The law applies to the company, not the individual, which means that compulsive email-checkers can work all hours if they’d like to, but cannot be pressured by their organisations into doing so. Businesses now need to enter into negotiations with their employees to define their rights around switching off, and must publish a charter that explicitly sets out the demands on employees out-of-hours.

Some French companies, including French insurer Axa, have taken proactive measures to limit out-of-hours communication and reduce burnout among works, including cutting email messaging in the evening and weekends, and even destroying emails that are sent to employees while they are on holiday.

The comparison between Paris and Tokyo is not strictly equal, as you cannot fairly compare someone checking emails in their pyjamas with a steel-worker putting in dangerous amounts of overtime in a factory, but it is useful to highlight extreme examples, such as Japan, to help combat the creeping culture of unpaid overtime.

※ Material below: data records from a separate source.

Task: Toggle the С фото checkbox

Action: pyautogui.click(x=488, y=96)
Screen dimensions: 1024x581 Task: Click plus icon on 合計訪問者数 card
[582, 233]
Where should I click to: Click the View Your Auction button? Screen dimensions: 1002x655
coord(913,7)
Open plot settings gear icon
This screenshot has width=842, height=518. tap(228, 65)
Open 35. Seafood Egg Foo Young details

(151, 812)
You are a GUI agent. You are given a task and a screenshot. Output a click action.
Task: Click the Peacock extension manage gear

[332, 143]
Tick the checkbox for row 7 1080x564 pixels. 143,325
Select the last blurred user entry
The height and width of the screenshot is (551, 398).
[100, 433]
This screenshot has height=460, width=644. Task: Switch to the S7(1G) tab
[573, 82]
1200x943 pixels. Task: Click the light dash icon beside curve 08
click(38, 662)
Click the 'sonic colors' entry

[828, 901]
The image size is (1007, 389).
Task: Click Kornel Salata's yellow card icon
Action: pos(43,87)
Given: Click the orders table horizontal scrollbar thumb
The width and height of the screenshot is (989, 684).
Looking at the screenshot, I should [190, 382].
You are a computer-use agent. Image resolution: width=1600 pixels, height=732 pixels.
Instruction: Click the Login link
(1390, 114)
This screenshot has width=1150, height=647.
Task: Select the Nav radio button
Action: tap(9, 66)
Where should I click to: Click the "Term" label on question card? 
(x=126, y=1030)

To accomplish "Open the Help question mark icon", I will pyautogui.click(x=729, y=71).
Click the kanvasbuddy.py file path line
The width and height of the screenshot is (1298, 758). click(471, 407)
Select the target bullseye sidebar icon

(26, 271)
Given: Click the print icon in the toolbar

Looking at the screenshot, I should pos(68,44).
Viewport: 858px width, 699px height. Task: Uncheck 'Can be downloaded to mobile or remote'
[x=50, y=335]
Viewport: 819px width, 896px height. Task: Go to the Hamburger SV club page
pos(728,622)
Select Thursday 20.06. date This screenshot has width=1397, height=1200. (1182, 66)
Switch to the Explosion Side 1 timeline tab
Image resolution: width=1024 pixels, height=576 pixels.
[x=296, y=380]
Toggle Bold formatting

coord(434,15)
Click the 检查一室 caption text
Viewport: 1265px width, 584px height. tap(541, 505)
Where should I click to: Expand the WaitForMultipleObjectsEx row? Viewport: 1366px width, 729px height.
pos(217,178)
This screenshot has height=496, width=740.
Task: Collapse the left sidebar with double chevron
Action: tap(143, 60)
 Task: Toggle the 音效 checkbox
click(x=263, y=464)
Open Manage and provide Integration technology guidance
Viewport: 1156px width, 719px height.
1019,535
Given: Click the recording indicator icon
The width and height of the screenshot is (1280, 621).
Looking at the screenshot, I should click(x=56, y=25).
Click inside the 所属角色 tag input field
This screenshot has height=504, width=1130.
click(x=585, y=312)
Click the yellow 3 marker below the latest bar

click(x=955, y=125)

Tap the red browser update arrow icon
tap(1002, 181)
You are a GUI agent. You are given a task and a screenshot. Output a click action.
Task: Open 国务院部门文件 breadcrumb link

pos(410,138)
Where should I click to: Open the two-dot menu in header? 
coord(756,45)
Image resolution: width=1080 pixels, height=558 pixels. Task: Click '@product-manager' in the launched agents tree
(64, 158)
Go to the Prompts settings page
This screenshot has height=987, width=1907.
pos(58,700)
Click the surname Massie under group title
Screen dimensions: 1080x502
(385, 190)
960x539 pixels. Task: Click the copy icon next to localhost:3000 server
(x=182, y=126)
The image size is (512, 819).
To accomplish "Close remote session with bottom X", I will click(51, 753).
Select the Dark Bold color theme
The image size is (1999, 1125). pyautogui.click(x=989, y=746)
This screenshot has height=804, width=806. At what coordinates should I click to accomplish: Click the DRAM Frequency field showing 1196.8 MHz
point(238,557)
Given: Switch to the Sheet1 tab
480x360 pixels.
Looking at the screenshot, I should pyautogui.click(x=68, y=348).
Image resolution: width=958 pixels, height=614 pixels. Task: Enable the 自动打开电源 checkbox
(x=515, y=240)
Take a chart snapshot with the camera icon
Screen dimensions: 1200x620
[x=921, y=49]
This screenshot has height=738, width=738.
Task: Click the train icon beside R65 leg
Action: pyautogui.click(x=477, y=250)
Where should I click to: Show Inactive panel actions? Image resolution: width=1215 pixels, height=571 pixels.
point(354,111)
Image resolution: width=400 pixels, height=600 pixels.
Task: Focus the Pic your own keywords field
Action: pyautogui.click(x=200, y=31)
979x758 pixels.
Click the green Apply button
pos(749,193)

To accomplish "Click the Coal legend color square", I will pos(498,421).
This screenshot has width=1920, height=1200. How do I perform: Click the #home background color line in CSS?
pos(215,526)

Smartphones are, of course, a double-edged sword in that they can potentially offer enormous work-life balance benefits. A working parent, for example, could leave the office two hours early to pick their kids up, making up the time later that evening. But flexibility arrangements usually still come within the paid work-day and do not pressure employees to “gift” unpaid overtime to their businesses.

What can I do?

  • Recognise that “just checking one more email” on your smartphone is working overtime.
  • Talk to your manager about the right to disconnect, and make sure you bring up any instances when you feel you’re being pressured to work unpaid overtime.
  • Speak up whenever you see “overwork culture” advocated in your workplace or on social media.

In other news this week in procurement:

Procter & Gamble calls for an improved media supply chain

  • P&G, a global advertiser with a marketing and advertising spend of $2.8 billion per annum, has called for a “transparent, clean and productive media supply chain” at a digital advertising leadership conference in Florida this weekend.
  • Chief Marketing Officer Marc Pritchard called media supply chains “murky at best, and fraudulent at worst”, advocating viewability standards including improved compliance and measurement.
  • Common frauds include “bot views”, where advertisers report millions of digital hits that are actually views by bots, rather than humans.

Read more on CNBC.

British Standards Institution releases Slavery Index

  • BSI has published its annual Human Trafficking and Supply Chain Slavery Index, revealing an increased risk of modern-day slavery entering European countries.
  • Russia, Slovakia, India and Pakistan are identified in the Index as “severe risk source countries” that may export modern-day slaves to the UK.
  • Italy is also identified as a high risk nation – partly due to the conflict in Syria, while Greece and Turkey are additionally categorised as high risk countries.